WRITTEN INSTRUCTION:
Copy out the data below word for word, everything from its first line down to and including the line that contains "tap(134, 317)".

===== WORKING DATA =====

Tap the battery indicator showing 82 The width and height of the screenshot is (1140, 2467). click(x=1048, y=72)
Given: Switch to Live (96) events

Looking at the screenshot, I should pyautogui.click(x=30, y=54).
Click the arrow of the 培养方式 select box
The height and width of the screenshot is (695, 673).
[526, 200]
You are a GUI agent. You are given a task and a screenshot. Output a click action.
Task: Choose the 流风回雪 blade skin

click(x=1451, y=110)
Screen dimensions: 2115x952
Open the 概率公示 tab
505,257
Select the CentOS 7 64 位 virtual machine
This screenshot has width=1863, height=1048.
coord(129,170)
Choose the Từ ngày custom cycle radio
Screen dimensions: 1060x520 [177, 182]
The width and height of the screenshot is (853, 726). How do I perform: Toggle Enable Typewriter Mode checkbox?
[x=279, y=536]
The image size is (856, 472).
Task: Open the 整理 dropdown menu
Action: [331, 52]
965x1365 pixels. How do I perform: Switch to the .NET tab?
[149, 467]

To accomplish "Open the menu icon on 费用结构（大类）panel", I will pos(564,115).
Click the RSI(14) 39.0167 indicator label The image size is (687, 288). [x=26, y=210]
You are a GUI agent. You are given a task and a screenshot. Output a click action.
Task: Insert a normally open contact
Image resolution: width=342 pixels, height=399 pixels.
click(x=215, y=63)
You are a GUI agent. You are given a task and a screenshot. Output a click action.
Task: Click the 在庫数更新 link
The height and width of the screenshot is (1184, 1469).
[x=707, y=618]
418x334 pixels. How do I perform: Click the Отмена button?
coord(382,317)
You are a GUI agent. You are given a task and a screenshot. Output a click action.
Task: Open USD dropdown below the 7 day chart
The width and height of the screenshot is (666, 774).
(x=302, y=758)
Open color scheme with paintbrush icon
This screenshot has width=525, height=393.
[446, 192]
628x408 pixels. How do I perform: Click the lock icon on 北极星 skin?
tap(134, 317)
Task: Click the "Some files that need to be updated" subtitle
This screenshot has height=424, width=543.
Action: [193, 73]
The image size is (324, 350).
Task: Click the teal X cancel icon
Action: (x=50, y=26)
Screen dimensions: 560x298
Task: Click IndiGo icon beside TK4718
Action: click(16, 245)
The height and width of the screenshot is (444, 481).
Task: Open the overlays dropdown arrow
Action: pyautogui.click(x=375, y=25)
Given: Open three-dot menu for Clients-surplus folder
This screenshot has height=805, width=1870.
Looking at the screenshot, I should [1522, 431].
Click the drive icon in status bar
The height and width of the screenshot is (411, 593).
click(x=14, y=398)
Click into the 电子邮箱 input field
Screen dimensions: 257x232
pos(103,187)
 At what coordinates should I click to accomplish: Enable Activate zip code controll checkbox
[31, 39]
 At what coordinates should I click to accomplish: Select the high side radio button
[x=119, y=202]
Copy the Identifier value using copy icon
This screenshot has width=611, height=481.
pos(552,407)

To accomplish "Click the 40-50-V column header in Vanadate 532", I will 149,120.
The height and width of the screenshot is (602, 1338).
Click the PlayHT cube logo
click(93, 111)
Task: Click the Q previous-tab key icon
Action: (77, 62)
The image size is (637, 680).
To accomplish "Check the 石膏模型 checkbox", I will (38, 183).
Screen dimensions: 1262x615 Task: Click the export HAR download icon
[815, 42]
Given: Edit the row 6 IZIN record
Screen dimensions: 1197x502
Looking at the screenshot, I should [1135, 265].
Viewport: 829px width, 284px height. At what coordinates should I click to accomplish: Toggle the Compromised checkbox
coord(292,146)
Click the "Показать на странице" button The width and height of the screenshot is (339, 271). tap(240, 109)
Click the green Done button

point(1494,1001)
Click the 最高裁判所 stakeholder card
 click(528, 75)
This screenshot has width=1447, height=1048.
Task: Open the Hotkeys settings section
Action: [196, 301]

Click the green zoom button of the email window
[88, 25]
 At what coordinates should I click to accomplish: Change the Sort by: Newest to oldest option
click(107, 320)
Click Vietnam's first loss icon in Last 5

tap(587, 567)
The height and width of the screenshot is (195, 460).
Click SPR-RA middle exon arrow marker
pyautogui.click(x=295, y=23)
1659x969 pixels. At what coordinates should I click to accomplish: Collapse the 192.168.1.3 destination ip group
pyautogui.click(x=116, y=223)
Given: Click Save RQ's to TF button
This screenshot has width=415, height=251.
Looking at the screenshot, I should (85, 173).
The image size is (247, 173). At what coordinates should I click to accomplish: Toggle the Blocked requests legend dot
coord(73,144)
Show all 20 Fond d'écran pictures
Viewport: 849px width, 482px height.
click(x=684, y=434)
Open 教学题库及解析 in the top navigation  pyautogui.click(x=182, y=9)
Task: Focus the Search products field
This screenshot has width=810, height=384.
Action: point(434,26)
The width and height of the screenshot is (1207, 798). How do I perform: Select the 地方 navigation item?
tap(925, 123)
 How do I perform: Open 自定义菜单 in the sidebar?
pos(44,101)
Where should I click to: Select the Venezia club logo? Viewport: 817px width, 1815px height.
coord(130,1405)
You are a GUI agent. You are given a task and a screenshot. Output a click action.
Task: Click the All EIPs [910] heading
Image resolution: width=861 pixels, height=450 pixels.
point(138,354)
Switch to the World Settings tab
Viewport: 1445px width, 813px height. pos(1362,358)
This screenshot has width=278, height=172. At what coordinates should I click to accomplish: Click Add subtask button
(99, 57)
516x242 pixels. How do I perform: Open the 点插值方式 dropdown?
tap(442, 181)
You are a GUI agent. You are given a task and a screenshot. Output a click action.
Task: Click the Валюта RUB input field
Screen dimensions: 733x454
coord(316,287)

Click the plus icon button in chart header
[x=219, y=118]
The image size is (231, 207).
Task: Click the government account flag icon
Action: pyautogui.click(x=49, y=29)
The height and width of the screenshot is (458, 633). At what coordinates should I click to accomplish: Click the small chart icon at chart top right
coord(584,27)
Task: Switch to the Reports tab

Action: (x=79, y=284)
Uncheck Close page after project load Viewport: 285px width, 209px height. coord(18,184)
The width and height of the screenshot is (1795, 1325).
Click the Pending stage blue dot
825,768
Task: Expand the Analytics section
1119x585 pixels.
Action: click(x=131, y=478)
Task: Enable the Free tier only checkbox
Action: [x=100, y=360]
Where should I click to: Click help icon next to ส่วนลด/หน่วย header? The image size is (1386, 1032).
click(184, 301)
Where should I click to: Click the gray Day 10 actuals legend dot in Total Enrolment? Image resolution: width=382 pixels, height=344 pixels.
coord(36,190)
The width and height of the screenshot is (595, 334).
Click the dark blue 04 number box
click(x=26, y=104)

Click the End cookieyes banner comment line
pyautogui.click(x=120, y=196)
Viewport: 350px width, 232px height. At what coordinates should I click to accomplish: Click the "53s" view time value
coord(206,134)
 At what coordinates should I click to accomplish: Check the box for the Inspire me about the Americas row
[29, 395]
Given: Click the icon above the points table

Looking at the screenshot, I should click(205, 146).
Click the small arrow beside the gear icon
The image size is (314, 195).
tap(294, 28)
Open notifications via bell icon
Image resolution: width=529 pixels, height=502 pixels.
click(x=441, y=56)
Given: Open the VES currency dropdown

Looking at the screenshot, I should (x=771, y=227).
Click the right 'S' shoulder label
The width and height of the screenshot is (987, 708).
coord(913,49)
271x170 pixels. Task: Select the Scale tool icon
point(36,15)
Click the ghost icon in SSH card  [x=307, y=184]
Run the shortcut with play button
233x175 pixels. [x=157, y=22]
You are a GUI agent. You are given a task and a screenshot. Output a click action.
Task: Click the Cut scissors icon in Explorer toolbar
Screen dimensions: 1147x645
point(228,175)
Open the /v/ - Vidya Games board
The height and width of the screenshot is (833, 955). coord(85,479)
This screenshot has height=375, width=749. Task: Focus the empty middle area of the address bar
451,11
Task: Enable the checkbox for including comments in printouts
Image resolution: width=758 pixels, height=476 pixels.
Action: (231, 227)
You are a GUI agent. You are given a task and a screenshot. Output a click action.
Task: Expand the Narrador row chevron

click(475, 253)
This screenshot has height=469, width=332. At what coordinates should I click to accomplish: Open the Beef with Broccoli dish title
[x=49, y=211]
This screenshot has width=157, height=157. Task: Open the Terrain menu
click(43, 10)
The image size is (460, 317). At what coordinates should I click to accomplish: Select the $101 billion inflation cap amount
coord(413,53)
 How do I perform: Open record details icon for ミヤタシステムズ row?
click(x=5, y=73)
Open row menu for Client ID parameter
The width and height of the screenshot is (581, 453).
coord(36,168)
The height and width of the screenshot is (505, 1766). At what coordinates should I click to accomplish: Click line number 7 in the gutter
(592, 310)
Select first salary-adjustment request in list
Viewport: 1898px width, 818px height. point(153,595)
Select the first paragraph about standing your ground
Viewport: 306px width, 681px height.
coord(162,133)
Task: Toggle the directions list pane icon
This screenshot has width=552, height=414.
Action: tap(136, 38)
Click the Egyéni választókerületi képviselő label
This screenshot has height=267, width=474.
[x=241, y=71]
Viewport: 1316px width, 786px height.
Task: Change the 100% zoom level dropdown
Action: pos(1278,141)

=====

EXERCISE ANSWER:
Tap the battery indicator showing 82 The width and height of the screenshot is (1140, 2467). click(x=1048, y=72)
Given: Switch to Live (96) events

Looking at the screenshot, I should pyautogui.click(x=30, y=54).
Click the arrow of the 培养方式 select box
The height and width of the screenshot is (695, 673).
[526, 200]
You are a GUI agent. You are given a task and a screenshot. Output a click action.
Task: Choose the 流风回雪 blade skin

click(x=1451, y=110)
Screen dimensions: 2115x952
Open the 概率公示 tab
505,257
Select the CentOS 7 64 位 virtual machine
This screenshot has width=1863, height=1048.
coord(129,170)
Choose the Từ ngày custom cycle radio
Screen dimensions: 1060x520 [177, 182]
The width and height of the screenshot is (853, 726). How do I perform: Toggle Enable Typewriter Mode checkbox?
[x=279, y=536]
The image size is (856, 472).
Task: Open the 整理 dropdown menu
Action: [331, 52]
965x1365 pixels. How do I perform: Switch to the .NET tab?
[149, 467]

To accomplish "Open the menu icon on 费用结构（大类）panel", I will pos(564,115).
Click the RSI(14) 39.0167 indicator label The image size is (687, 288). [x=26, y=210]
You are a GUI agent. You are given a task and a screenshot. Output a click action.
Task: Insert a normally open contact
Image resolution: width=342 pixels, height=399 pixels.
click(x=215, y=63)
You are a GUI agent. You are given a task and a screenshot. Output a click action.
Task: Click the 在庫数更新 link
The height and width of the screenshot is (1184, 1469).
[x=707, y=618]
418x334 pixels. How do I perform: Click the Отмена button?
coord(382,317)
You are a GUI agent. You are given a task and a screenshot. Output a click action.
Task: Open USD dropdown below the 7 day chart
The width and height of the screenshot is (666, 774).
(x=302, y=758)
Open color scheme with paintbrush icon
This screenshot has width=525, height=393.
[446, 192]
628x408 pixels. How do I perform: Click the lock icon on 北极星 skin?
tap(134, 317)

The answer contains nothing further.